Practical Ways to Teach your Kids How to Express Emotions
by Sharon Asibor-Swarn
If you are scared your kids don't express their emotions, your fear is rational.
Expression of emotions is part of emotional intelligence that every kid must know.
Failing at expression of their feelings, can make your child feel lonely and dejected.
So, it is absolutely necessary as parents that we teach our kids how to manage their emotions, understand their feelings and express it to the world.
HOW DO CHILDREN EXPRESS EMOTIONS?
Kids can express their feelings through facial expressions, through their body language, their behaviour and play. While sometimes they may act out their feelings in physical, inappropriate or problematic ways.
As children, we observe and feel a lot. We are new to the world and everything we learn is through our social interactions and relationships.
"Toddlers, by the age of 1, start feeling and responding to different emotions they feel."
As parents, we have the responsibility to shape our child's future. And by having the "emotion talk" with your child, you can help them identify their emotions and teach them how to effectively cope with what they are feeling.
It would help them be empathetic and supportive of others, have good mental health and well-being and feel more competent, capable and confident.

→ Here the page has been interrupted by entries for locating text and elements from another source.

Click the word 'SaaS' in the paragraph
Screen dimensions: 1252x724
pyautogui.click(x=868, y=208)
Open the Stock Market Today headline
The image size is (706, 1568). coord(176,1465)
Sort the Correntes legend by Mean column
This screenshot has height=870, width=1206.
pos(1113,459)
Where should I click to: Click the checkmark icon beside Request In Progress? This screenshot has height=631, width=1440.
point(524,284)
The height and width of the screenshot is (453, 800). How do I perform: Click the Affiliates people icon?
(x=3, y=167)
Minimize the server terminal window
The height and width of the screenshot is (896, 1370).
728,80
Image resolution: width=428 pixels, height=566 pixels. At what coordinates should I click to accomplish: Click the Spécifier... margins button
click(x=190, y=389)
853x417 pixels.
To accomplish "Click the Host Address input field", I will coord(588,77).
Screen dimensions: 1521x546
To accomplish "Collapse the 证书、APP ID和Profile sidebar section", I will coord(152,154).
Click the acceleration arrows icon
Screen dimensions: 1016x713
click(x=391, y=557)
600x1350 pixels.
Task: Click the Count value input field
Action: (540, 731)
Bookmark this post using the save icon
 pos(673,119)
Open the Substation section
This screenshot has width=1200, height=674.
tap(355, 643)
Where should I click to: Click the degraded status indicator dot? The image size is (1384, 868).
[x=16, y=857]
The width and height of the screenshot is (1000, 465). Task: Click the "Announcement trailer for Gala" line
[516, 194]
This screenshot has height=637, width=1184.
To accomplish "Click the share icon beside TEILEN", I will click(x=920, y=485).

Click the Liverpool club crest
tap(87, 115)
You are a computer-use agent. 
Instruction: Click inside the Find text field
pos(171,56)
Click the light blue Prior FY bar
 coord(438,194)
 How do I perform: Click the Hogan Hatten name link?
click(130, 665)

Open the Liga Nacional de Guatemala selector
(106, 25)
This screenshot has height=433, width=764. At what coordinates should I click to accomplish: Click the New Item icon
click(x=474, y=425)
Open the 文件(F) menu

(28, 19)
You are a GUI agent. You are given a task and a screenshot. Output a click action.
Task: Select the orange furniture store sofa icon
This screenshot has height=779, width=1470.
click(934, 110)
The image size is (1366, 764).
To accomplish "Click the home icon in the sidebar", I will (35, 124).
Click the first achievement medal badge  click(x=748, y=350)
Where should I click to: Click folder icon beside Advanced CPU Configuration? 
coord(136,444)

They will also perform better in school and their career.
So, here are seven steps to build your child's Emotional Quotient:
1. Identify your child’s behavior and body language
Once children start experiencing their own feelings, they react in various ways, like hitting, yelling, or crying when feeling angry. If every time your child cries you try to appease them, you're just putting a bandage on a situation instead of helping them solve a problem.
Often, kids don’t know what to do when they feel sad so they become aggressive or exhibit attention-seeking behaviors.
Tune into your child’s feelings by looking at their body language, listening to what they’re saying and observing their behaviour.
2. Name the feelings
Naming feelings helps kids learn to identify them. They need a word to associate with a feeling. When children develop ‘emotional vocabulary’ they can talk about their feelings. This way they express rather than react
You can also use emojis to teach them feelings.
Use phrases like this
"Today, I felt ________ when ________ happened."
“You were angry that mommy took away your toy” and mimic the facial features of being angry.
“You are sad because a playdate can't happen”
Fun activity: During bathroom routines, have children look in mirror and practice making mad/sad/happy faces to teach them.
3. Teach them to identify others’ emotions
Once they learn to identify their own emotions, they should learn how to identify what others around them are feeling. Young children think the world revolves around them so it can be an eye-opening experience for them to learn that other people have feelings too.
Talking about other people's feelings also teaches empathy. Tell them how others might be feelings, for example “Your brother bumped his head on the wall – how do you think he feels?” or “Mommy is sad too”.
5. Teach them Coping strategies
There are many coping mechanisms that your child can learn to resolve their emotions.
Self-timeout is very helpful. Ask your child to stop reacting and take a self time-out. They are forced to use their words rather than action and helps them cope with emotions.
Do not use phrases like "There's no reason to be sad" or "Stop crying" because that doesn't help the fact that your kid is already sad.
If you encourage them, they will communicate better, like “I like how you told your sister that you were sad when she called you names. That was very mature of you.”
7. Let your child take the lead
Once you have taught your child how to deal with their emotions, let them take charge of their life.
But even when your child wants to lead, you still have an important role in helping your child cope with strong emotions like frustration or disappointment.
In the end, be patient. Learning emotions and understanding feelings can be difficult for children and your impatience will not help.